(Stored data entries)
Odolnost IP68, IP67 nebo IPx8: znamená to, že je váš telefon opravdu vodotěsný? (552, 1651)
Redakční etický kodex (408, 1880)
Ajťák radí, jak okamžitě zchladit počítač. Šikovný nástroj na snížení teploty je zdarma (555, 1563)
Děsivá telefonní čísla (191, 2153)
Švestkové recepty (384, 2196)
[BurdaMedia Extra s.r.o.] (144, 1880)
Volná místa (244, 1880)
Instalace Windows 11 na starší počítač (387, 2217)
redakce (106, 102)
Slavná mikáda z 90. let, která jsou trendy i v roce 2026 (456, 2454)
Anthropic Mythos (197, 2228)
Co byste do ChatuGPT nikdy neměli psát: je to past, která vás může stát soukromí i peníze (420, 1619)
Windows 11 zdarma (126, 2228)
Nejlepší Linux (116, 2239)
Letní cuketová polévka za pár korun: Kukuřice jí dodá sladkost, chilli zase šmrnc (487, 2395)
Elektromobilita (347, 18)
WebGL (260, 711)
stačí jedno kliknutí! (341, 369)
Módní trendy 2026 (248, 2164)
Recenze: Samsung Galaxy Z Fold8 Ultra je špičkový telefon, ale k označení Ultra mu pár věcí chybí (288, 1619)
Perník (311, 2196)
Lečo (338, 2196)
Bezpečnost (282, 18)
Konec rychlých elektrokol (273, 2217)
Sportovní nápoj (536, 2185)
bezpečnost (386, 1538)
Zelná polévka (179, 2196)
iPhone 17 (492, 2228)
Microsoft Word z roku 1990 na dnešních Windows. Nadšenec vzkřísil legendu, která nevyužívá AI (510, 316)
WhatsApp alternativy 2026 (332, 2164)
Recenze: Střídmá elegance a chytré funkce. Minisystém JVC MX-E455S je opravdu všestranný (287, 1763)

=== WORK ORDER ===
Taking the line with "Microsoft Word z" as the start and the last line of the data above as the end, write out those two lines and every line between them exactly, and only those.

=== YOUR SOLUTION ===
Microsoft Word z roku 1990 na dnešních Windows. Nadšenec vzkřísil legendu, která nevyužívá AI (510, 316)
WhatsApp alternativy 2026 (332, 2164)
Recenze: Střídmá elegance a chytré funkce. Minisystém JVC MX-E455S je opravdu všestranný (287, 1763)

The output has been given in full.